Ancak TKP ne UBP ile koalisyon kurmak zorundaydı ne de TC’nin dayattığı
paketleri hararetle savunup sendikalarla kavga etmek zorundaydı. Ancak dönemin
TKP’si şimdinin CTP’sinden hiç de farklı davranmıyordu. Zaten bu sebeple de ilk
seçimlerde çok ciddi bir oy kaybına uğradılar. Diğer yandan TKP’nin TC ile olan
ilişkilere bakışı da aslında hiç de sanıldığı gibi değildir. Şimdilerde seçim
kazanmak için bol kepçeden atmaktadırlar ancak 30 Ocak 2001 tarihinde
gazetelere “Ankara Ne Paranı Ne De Memurlarını İstemiyoruz” diye ilanlar veren
KTÖS’e dönemin Başbakan Yardımcısı ve TKP Genel Başkanı Mustafa Akıncı şöyle
yanıt vermişti:
“Türkiye
ile KKTC arasında çok uzun yıllar öncesinden Kıbrıs Türkü’nün Anadolu’dan
gelmesiyle başlayan, kökleri çok derine inen manevi ve kültürel bağlar bulunmaktadır.
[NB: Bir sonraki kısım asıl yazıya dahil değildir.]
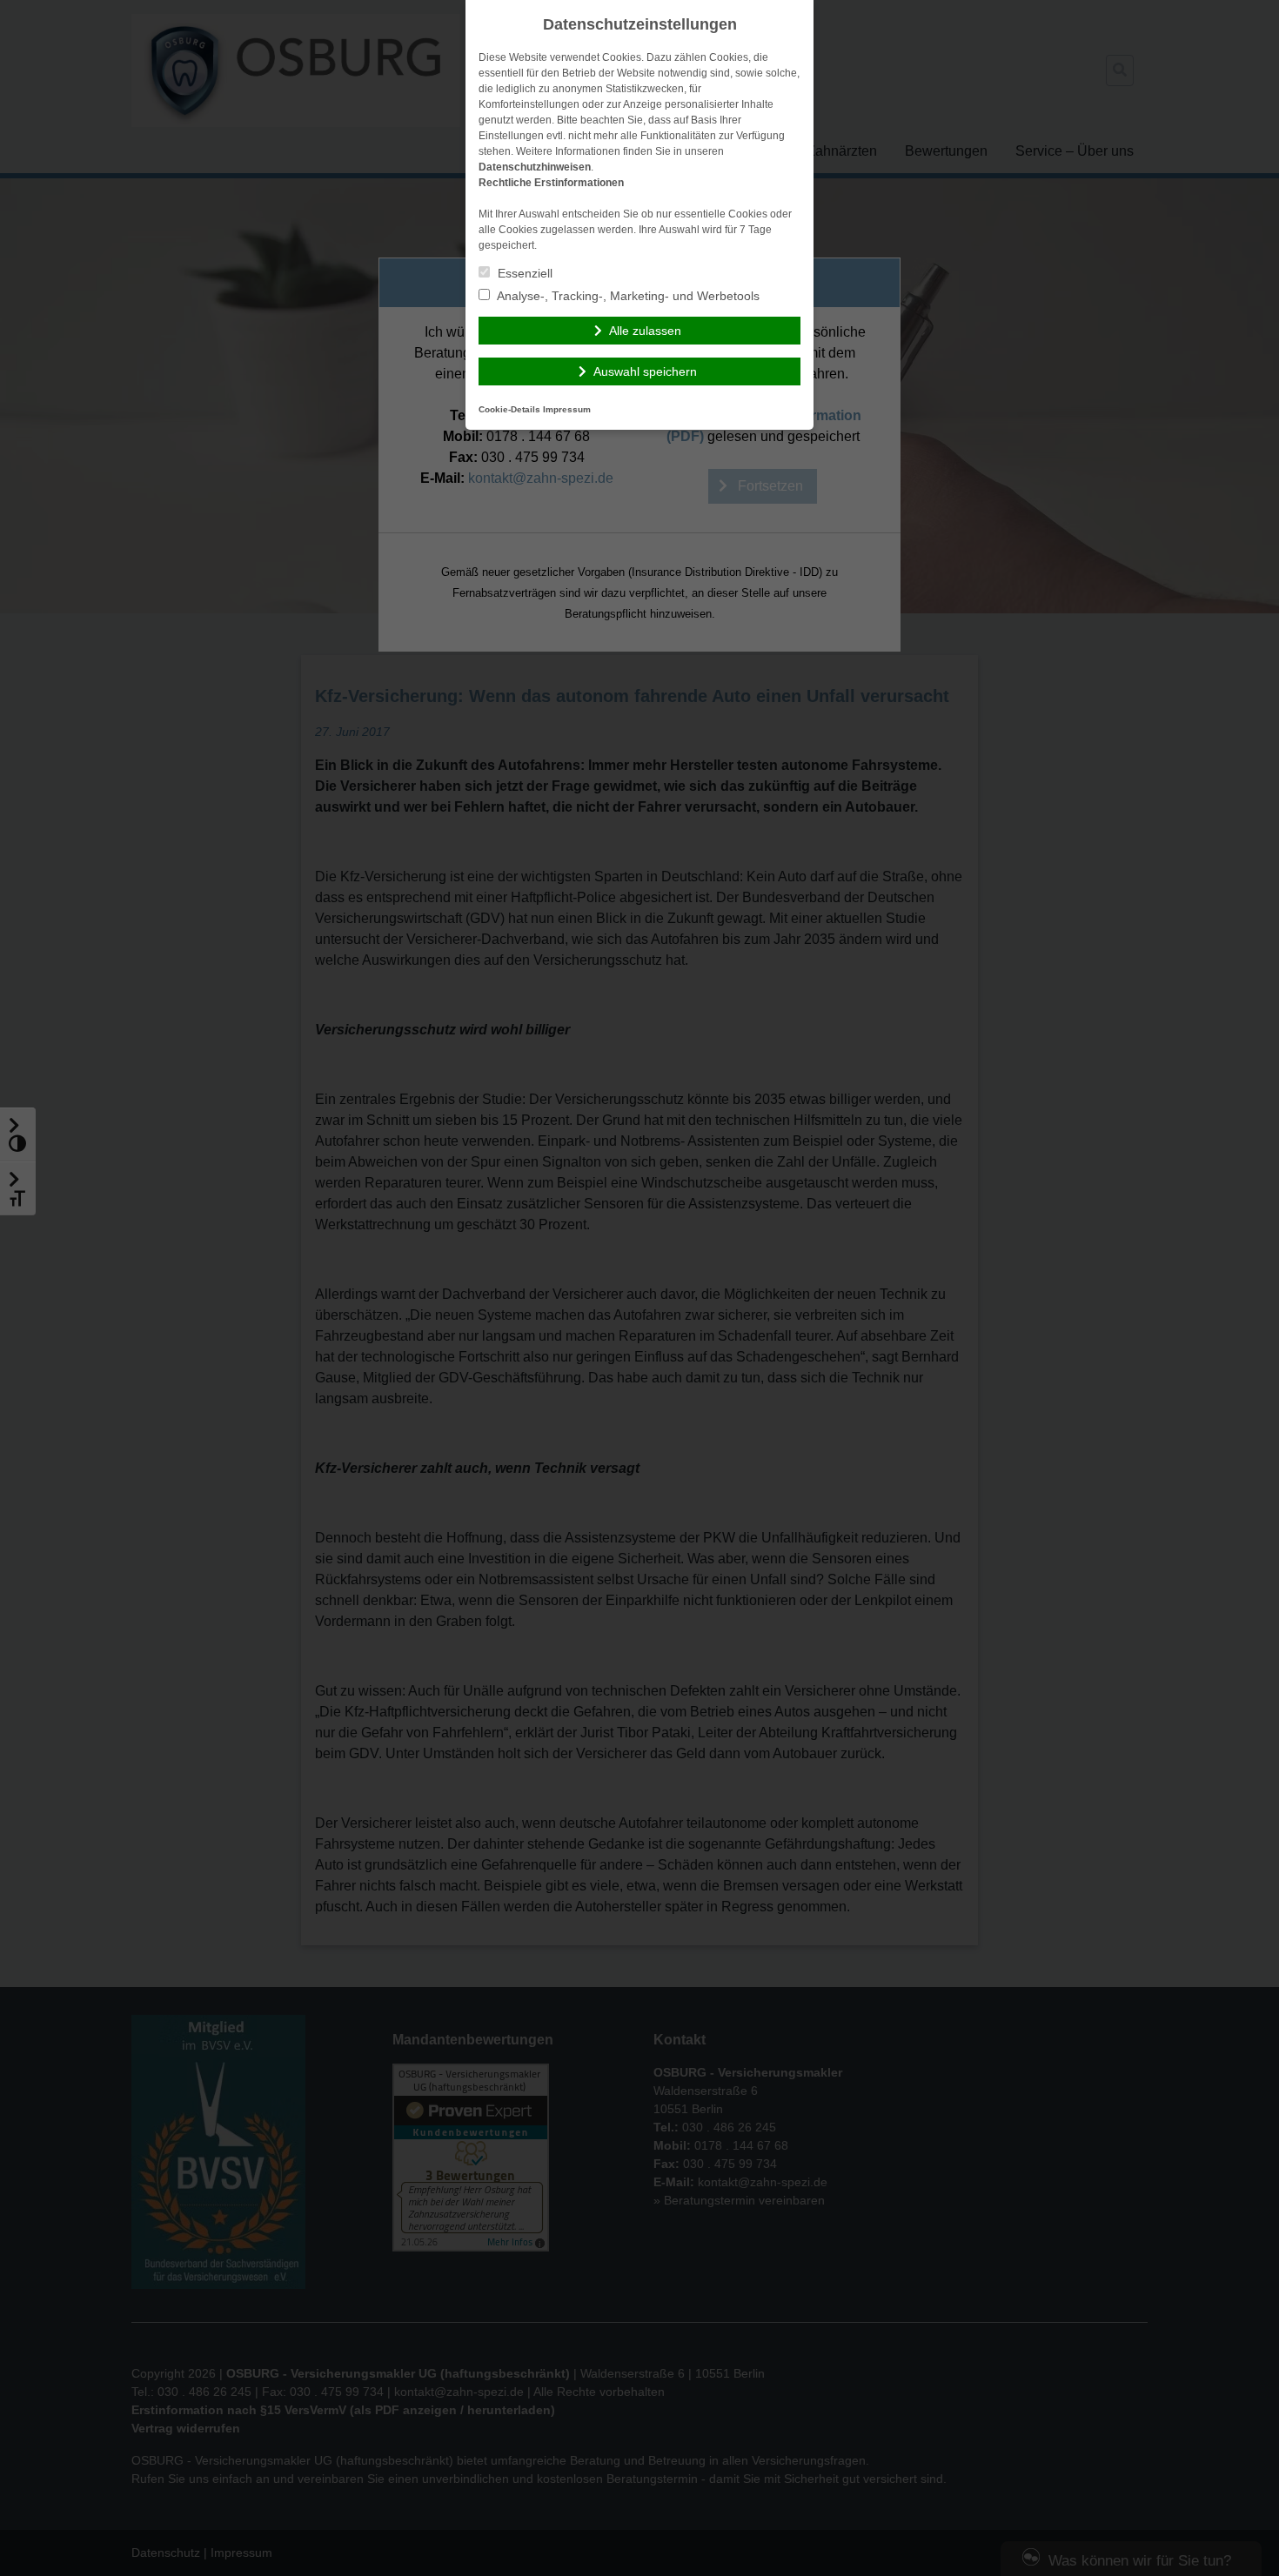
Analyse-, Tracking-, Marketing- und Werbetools (627, 296)
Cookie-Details (509, 409)
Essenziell (523, 273)
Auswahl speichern (645, 371)
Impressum (567, 409)
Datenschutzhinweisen (535, 167)
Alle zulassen (645, 331)
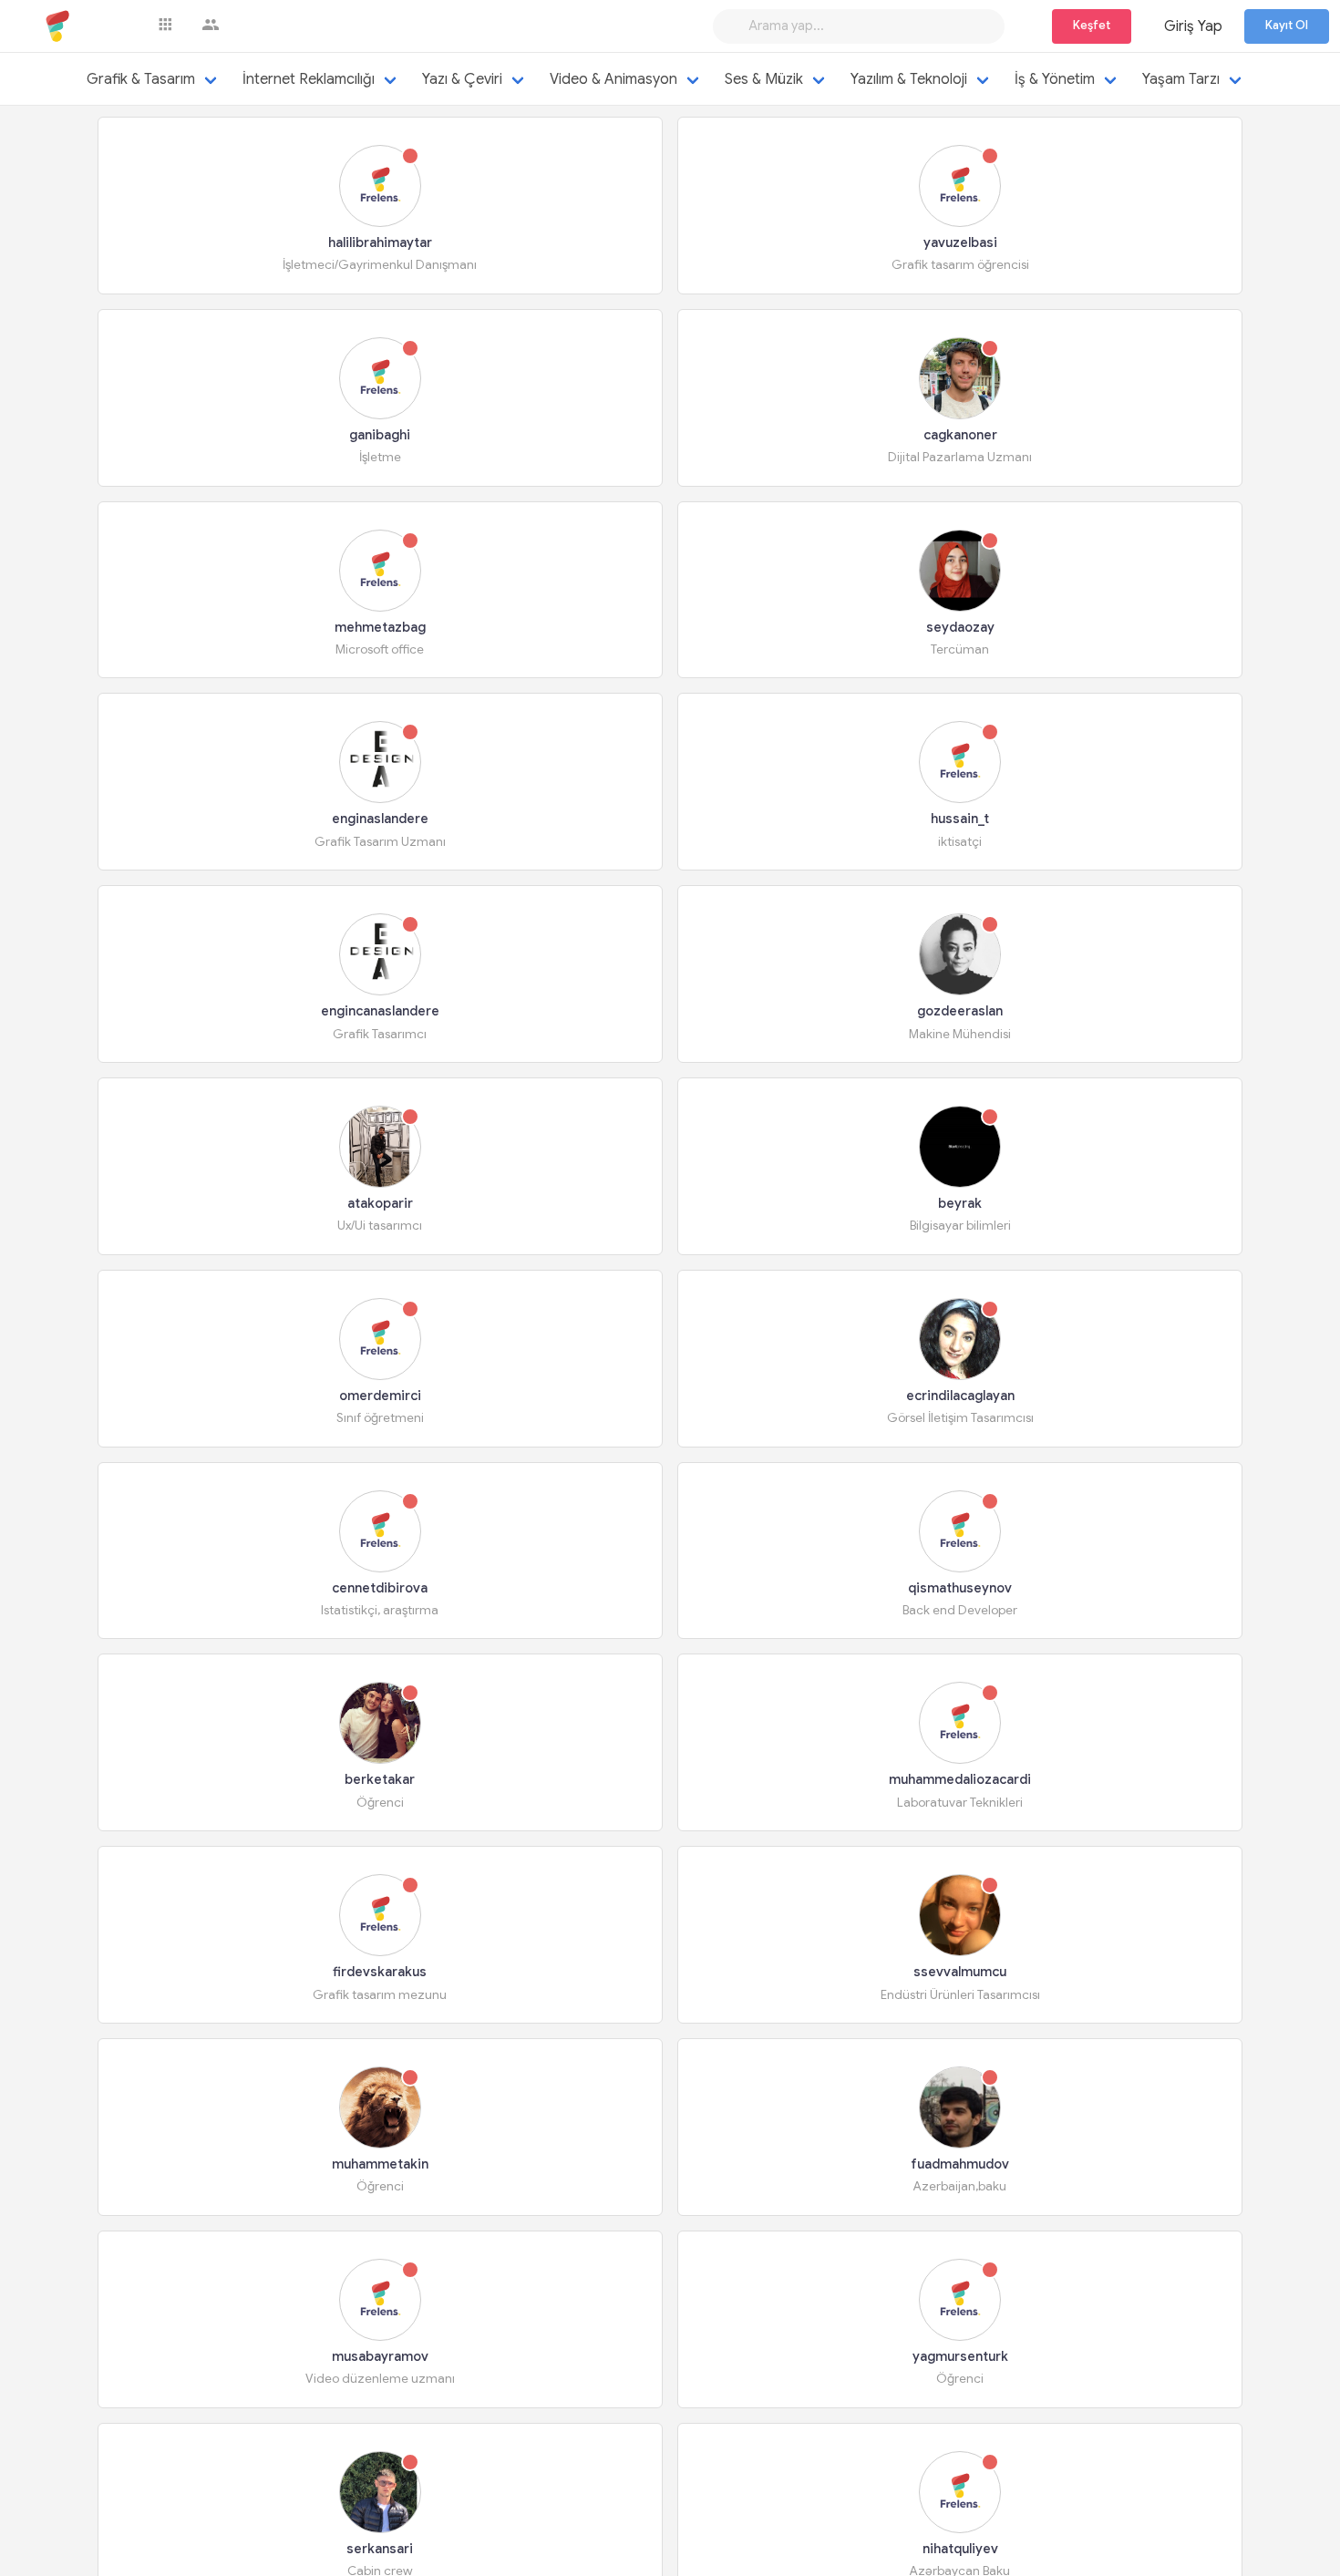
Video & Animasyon (613, 79)
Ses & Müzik (764, 79)
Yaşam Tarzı (1181, 79)
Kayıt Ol (1286, 25)
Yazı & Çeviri (462, 79)
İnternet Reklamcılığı (308, 79)
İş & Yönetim (1055, 79)
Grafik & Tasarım (141, 79)
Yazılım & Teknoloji (908, 79)
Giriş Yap (1193, 26)
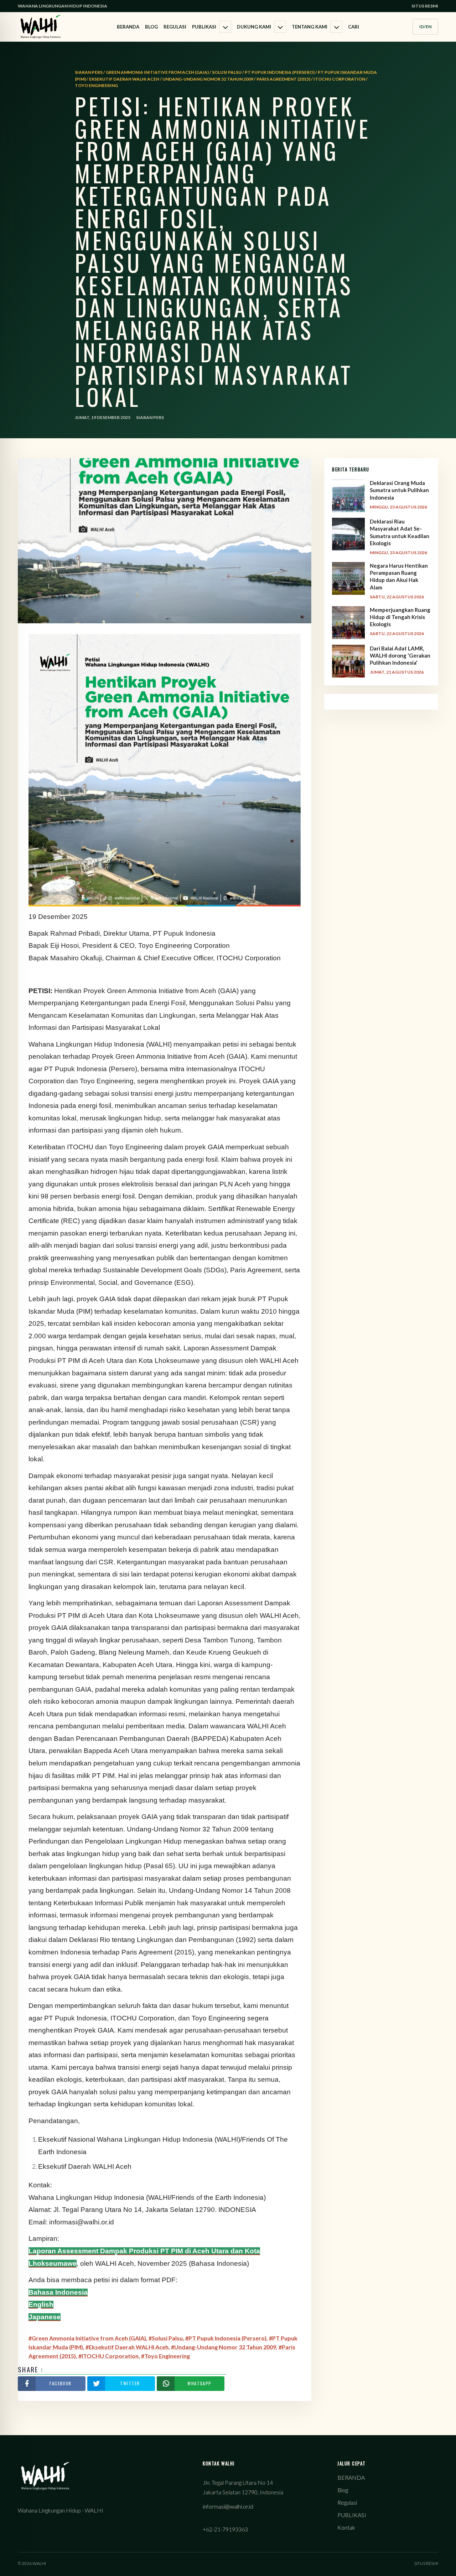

Türkiye’nin önemini ve dostluğunun önemini kavramadan bu ülkeye hizmet
edemezsiniz. Öğretmeninize de hizmet edemezsiniz.” Aldını mı cevabınızı? Şimdi
“polisi sivilleştirecek” olan, Geçici 10. Maddeyi kaldıracak olan TDP’nin
açıklamasıdır bu... Öyledir çünkü bu tarz açıklamalardan partinizin ismini
değiştirerek kurtulamazsınız.
Ama
TDP’nin kökeni olan TKP, zaten 1980’li yılların ortasından itibaren kendisinin
ulusal sol olduğunu ilan etmişti. Bu çerçevede Akıncı ile Denktaş’ın dostluğu
gayet iyi bilinen bir olgudur ve TKP aslında her zaman UBP’nin koltuk değneği
olmuş bir partidir. Şimdiye kadar girdikleri bütün hükümetlere de UBP ile
girmişlerdir. KKTC’nin kuruluşu sürecinde TKP’nin en coşkulu evet diyen
partilerden biri olduğu, kendi içinde “hayır”ı savunanların sindirilmesi
operasyonlarına katıldığı, herkes KKTC’ye “evet” dedikten sonra bile hıncını
alamayarak sola birazcık benzeyen muhaliflerini partiden attıkları da bilinen
gerçeklerdir. Bunların içinde çok konuşulmayanlar ise, TKP’nin yıllarca
Kıbrıslı Elenlerle birlikte yaşayamayacağımızı savunduğu, bir dönem moda olan
çözüm ve AB tartışmalarında çözüm olmadan AB’ye girişe karşı çıktığı, PEYAK’ı
hortumlayıp batırdığı ve hala daha da KKTC’yi yaşatmaya yeminli olduğudur.
TDP’nin
en kritik anlarda rejime sunduğu destek güncel iki gelişmeden de görülebilir:
Bunlardan birincisi Kumar yasasına tek oyları ile verdikleri destek ve CTP’ye
koltuk değneği olmalarıdır. Bu yasanın hiçbir olumlu özelliği yoktur. Ancak TDP
bu yasayı desteklemeyi olgun bir davranış olarak benimsemiştir. İkincisi ve en
önemlisi sağ görüşlü olduğu tartışılamayacak olan siyasi yaşamına DP’de bakan
olarak başlayıp, Talat’ın danışmanı olarak şöven filmler çekmesi ile ünlenen,
hemen ardından siyasetin ezberini bozmak iddiası ile kendi partisini kurup
şövenist bir siyaset takip eden, Kıbrıslı Elen düşmanı Raşit Pertev gibi
birisini Mağusa’dan aday yapmalarıdır. Üstelik bu şahıs yıllarca Dünya
Bankası’nda Afrika halklarının sömürüsünü katmerleştiren tarım politikaları
dalında çalışmış neo-liberal bir şahsiyettir. Şimdi sosyal demokrat olma
iddiasındaki TDP ise neo-liberalizmin temeli olan TC paketini destekleyen,
karşı çıkan sendikacıları coplattıran partidir. İkili gerçekten birbirine
yakışmıştır.
TDP’ye
oy yok. Çünkü TDP ve CTP bir tahtravallinin iki ucudur. Emperyalizmin taşeronu
TC’nin içimizdeki işbirlikçileridirler. Birinin yüzü eskiyince öbürü, öbürünün
yüzü eskiyince diğeri “alternatifim” diye karşımıza çıkmaktadır. Kıbrıslı Türk
halkının bu partileri sırtından silkinip atmasının zamanı gelmiştir.